Let Him Go – Review

Let Him Go film review

Let Him Go

Directed by: Thomas Bezucha

Runtime: 114 minutes

It’s a tale as old as time. Old man and woman lose an adult son. Woman grieves and projects loss onto the surviving grandchild. Lonely widow eventually remarries and leaves. Man and woman now lose a grandchild. Man and woman embark on a cross-country search to recover their last shred of family. Spin this tale with regrets, snow-capped mountain vistas, and the occasional burst of violence, and you have writer and director Thomas Bezucha’s grizzled neo-Western, Let Him Go.

Based on the 2013 novel by Larry Watson, Bezucha’s film centres on retired lawman George Blackledge (Kevin Costner) and his wife Margaret (Diana Lane), who live with their son, James, his wife, Lorna (Kayli Carter), and their newborn grandson, Jimmy, in 1960s rural Montana. When James is suddenly thrown from a horse and tragically killed, time suddenly skips forward three years to show Lorna remarrying the slick Donnie Weboy (Will Brittain), much to George and Margaret’s chagrin.

Things take a sinister turn when Margaret witnesses Donnie brazenly strike both Jimmy and Lorna in public. Before she can confront him or check in on a battered Lorna, the newlyweds flee town and disappear with Jimmy in tow. As Margaret worries for the safety of her young grandchild, she convinces a reluctant George to help her intervene. The pair then set off across the American Northwest to find Donnie and Lorna, eventually running afoul of Donnie’s insular and violently predisposed Weboy clan.

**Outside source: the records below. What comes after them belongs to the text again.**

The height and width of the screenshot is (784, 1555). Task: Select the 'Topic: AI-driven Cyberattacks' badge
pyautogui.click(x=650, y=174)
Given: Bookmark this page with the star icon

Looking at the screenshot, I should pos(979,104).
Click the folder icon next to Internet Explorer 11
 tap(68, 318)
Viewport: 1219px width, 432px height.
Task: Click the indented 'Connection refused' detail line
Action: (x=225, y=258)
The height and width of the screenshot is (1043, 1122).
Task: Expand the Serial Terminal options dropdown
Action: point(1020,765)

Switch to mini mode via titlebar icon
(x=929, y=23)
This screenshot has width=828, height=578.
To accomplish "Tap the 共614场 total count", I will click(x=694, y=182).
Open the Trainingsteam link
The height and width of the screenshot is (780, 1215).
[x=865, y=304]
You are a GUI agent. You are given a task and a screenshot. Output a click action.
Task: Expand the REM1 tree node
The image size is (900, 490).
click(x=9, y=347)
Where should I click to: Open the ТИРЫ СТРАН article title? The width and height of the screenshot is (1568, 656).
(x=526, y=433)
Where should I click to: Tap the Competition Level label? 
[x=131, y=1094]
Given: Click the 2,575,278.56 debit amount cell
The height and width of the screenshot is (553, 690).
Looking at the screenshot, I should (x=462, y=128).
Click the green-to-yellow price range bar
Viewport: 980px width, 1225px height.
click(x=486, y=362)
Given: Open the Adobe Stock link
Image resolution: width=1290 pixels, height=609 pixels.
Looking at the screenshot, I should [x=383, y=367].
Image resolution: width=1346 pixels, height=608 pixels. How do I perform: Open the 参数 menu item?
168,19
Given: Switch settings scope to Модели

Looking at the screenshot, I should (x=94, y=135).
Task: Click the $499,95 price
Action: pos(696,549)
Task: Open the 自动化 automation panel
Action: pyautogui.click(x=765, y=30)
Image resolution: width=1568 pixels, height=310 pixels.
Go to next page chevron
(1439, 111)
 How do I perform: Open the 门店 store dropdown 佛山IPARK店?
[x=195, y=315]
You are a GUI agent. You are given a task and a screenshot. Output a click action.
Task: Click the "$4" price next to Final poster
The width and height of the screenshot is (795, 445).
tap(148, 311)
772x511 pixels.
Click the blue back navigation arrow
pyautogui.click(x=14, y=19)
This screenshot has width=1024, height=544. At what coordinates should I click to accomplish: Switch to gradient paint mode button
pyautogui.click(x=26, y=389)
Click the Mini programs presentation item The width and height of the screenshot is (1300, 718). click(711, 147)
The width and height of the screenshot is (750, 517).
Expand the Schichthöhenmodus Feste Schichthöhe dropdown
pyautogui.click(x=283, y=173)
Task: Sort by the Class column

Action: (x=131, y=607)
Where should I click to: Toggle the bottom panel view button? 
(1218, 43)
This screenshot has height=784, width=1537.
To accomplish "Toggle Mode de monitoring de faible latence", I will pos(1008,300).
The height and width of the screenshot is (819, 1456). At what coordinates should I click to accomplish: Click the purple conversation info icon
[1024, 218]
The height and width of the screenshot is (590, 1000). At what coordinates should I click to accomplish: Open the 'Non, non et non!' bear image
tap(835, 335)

Watching Let Him Go, I realised that my connection to Kevin Costner as an actor had been mediated by the long arc of time. As a wide-eyed child, I watched him protect Whitney Houston in The Bodyguard (1992) and navigate a post-apocalyptic biblical flood in Waterworld (1995). After some time away from the spotlight (due to many box-office disappointments), Costner then popped up on my adult radar once more as Jonathan “Pa” Kent in the middling Man of Steel (2013) and other later DCEU projects. Perhaps his most fitting performance this century has been as cattle rancher mafioso John Dutton in the TV series Yellowstone (2018-present), created by Taylor Sheridan and John Linson. And it’s this highly acclaimed role which allows Costner to bring a sense of stoic gravitas to Bezucha’s film adaptation.

Time is not on the Blackledge’s side. Margaret is so wracked with guilt at not being able to say goodbye to her fallen son that she desperately grips on to Lorna and Jimmy at all costs. She’s fiercely maternal, possessive, and more than a little irritating, but for the audience, this mostly plays out as heartfelt and earnest. George, on the other hand, understands that the couple isn’t getting any younger. The last thing this former sheriff wants to do is something illegal, let alone get between a mother and her child. What motivates the central plot of the film then is the loathsomeness of the Weboy clan and the perpetual danger that they represent to Lorna and Jimmy (and eventually, George and Margaret themselves).

Together, Costner and Lane give standout performances which help to ground the central conflict and narrative tension of the film. Their rural couple dynamic is light-hearted, sweet, and mostly believable, with some very minor exceptions. (Lane is hardly convincing on the saddle as a supposedly sexagenarian horse lover; Costner shoots an aging horse without first digging a hole for the soon-to-be slain animal. Country boy nitpicks, I know.) The couple also enlists the help of a young Native American man, Peter Dragswolf (Booboo Stewart), who was himself the victim of dispossession as a child, a thematic resonance which Bezucha’s script appears to present momentarily without any desire for further interrogation.

Lesley Manville is terrific as the malevolently matriarchal Blanche Weboy, dealing out backhands and acid-tongued one-liners that leave the lingering bad taste of an overflowing ashtray. Jeffrey Donovan is also suitably creepy as the slack-jawed and thinly veiled misogynist, Bill Weboy, who, together with his knuckle-dragging brethren, provides much of the film’s more suspenseful moments, especially towards the third-act finale.

For his part, Bezucha keeps the stakes of the film well-grounded in the gritty realism of the neo-Western and the 1960s period setting. While his direction is mostly reserved and perfunctory—with the occasional visually striking wide shot, or expertly framed thematic signifier—this ultimately works in the film’s favour. This isn’t some high-noon, good versus evil, shoot ‘em up last stand—it’s a by-the-numbers, revenge-action thriller, driven by relatable moral conundrums and human emotional impulses. Think less No Country for Old Men (2007), and more Hell or High Water (2016) and Wind River (2017). While certainly not a genre classic in the making, Let Him Go does tick all the boxes for good ol’ fashioned compelling cinema.